* [LISTED RECORDS]
________

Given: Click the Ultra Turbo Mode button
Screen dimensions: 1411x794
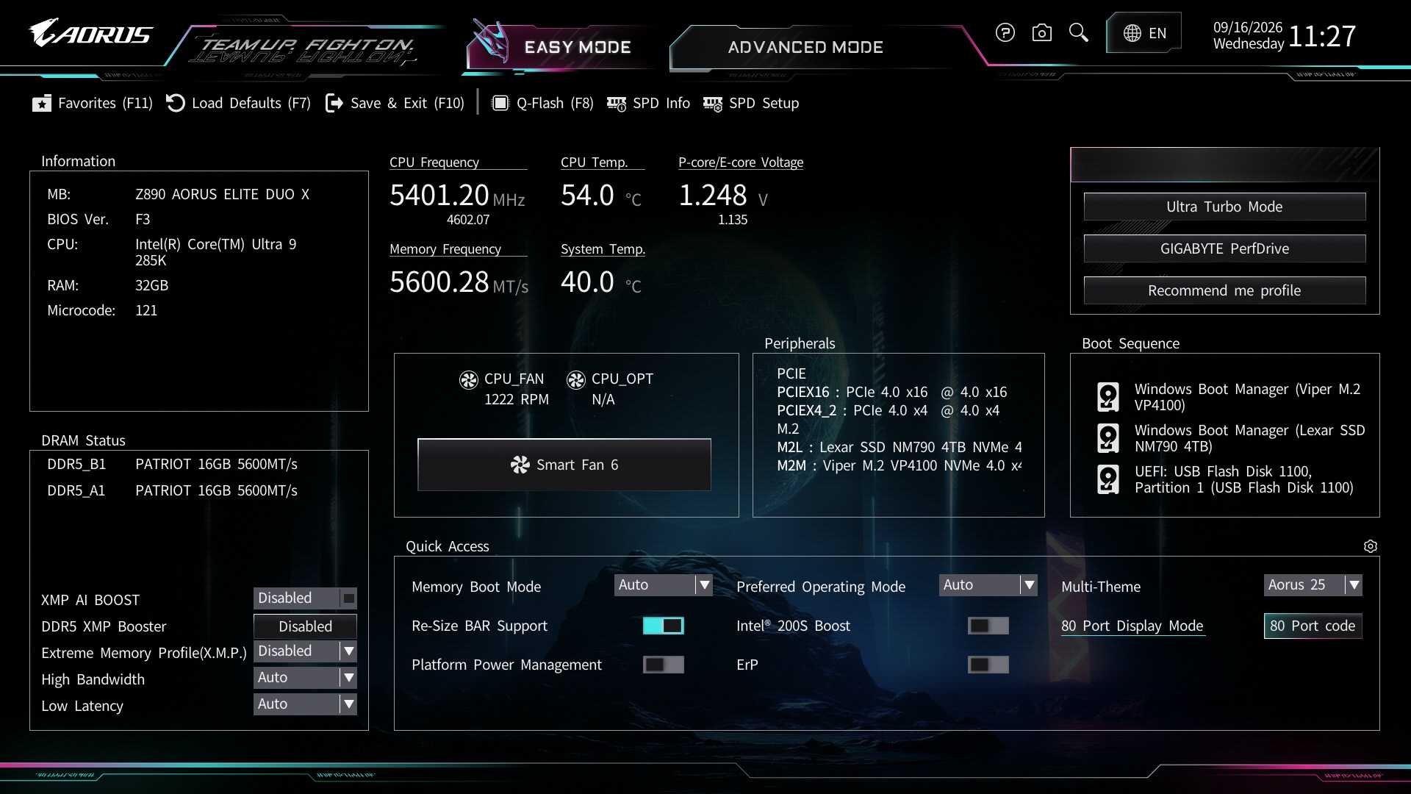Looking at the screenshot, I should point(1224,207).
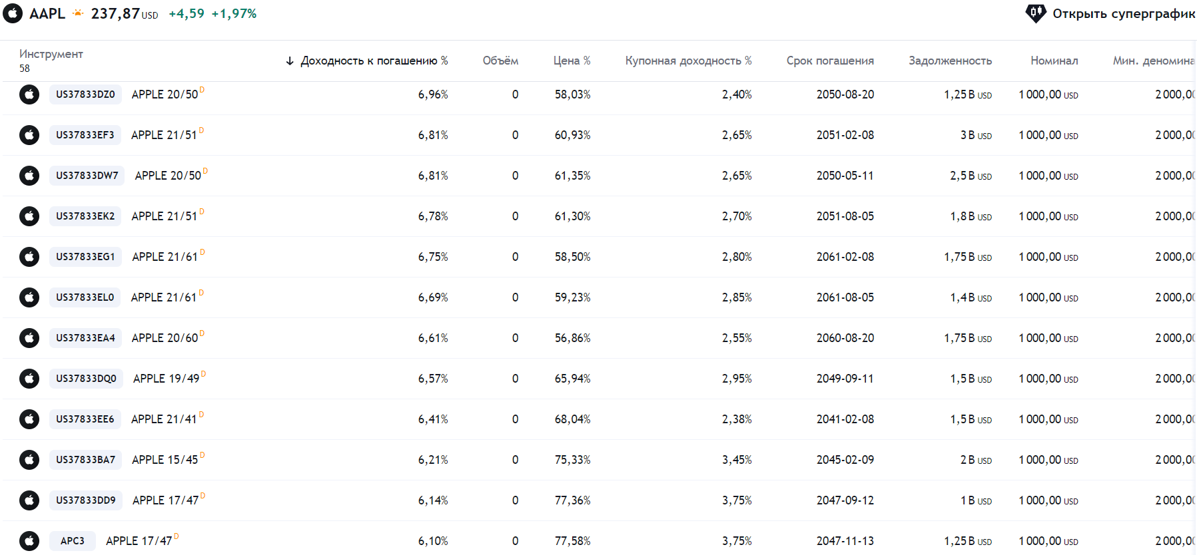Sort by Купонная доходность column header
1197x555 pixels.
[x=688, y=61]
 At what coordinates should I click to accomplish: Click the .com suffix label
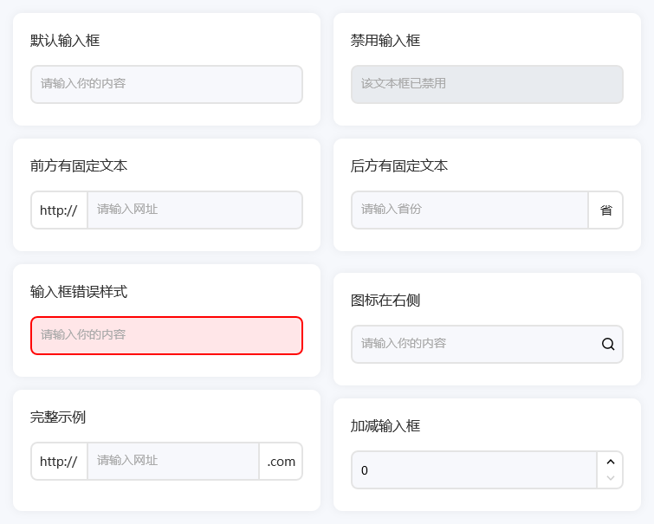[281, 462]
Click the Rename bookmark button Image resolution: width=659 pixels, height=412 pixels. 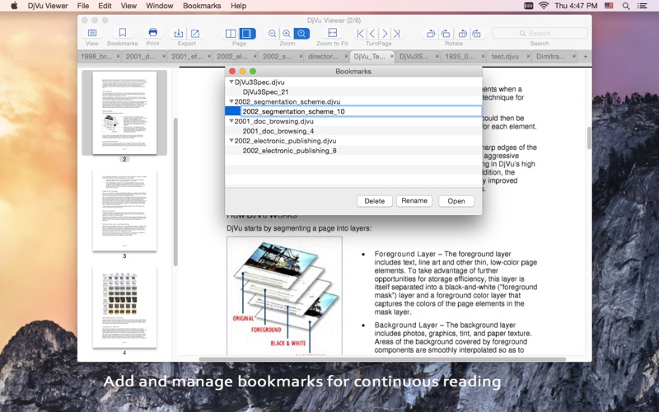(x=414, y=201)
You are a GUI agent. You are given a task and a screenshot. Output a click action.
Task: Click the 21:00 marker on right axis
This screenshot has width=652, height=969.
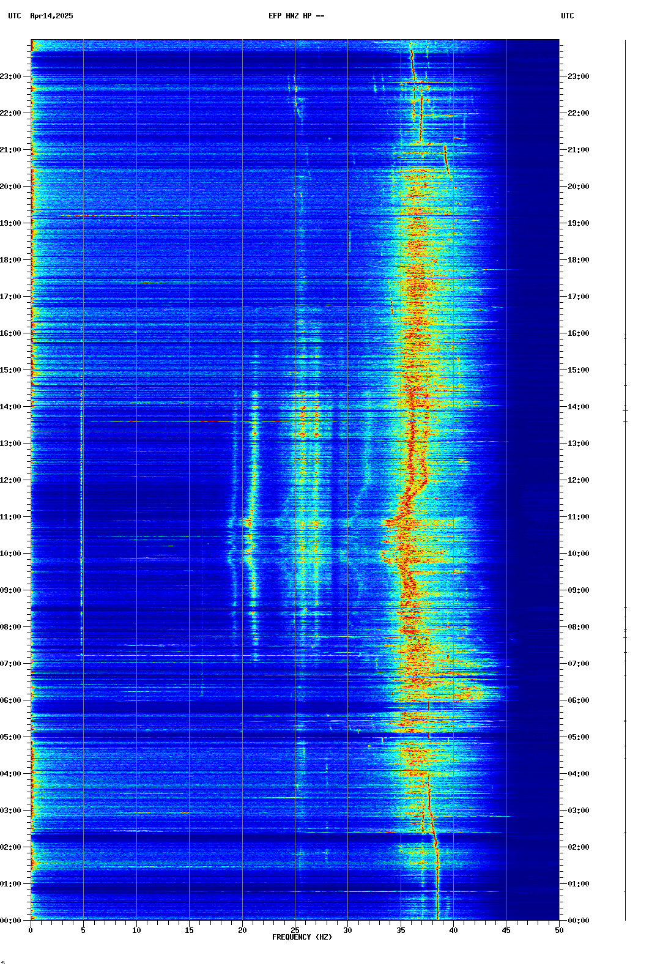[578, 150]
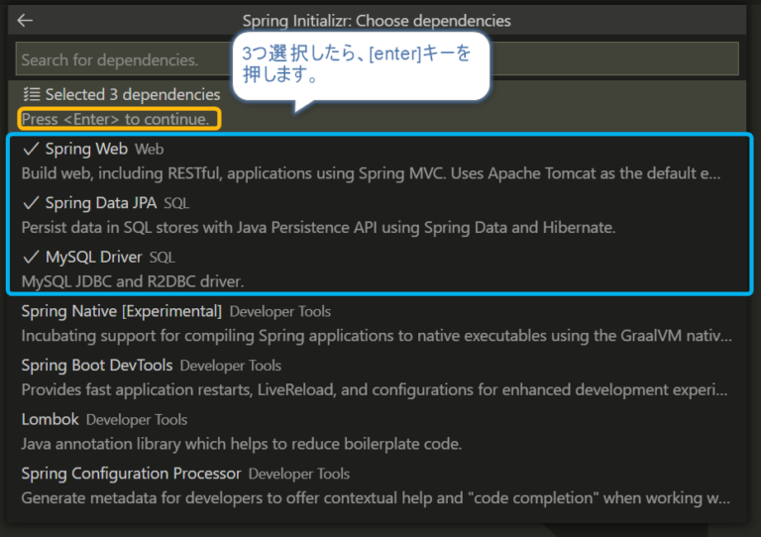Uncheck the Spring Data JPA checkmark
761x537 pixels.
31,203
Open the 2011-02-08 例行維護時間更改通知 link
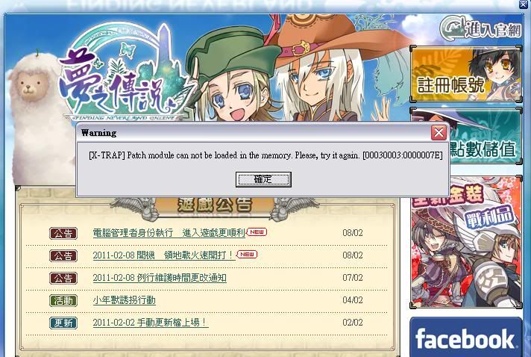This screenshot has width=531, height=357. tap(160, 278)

________

* [INSTRUCTIONS TO FOLLOW]
Put every line of the records from the one containing "You are a GUI" through the end, inclusive, into a numbered list, skipping blank lines and leaving out the pictures.

* [OUTPUT OF THE TASK]
1. You are a GUI agent. You are given a task and a screenshot. Output a click action.
2. Task: Click the 21:00 marker on right axis
3. This screenshot has width=652, height=969.
4. [578, 150]
5. Uncheck the Spring Data JPA checkmark
6. 761x537 pixels.
7. 31,203
8. Open the 2011-02-08 例行維護時間更改通知 link
9. This screenshot has width=531, height=357. tap(160, 278)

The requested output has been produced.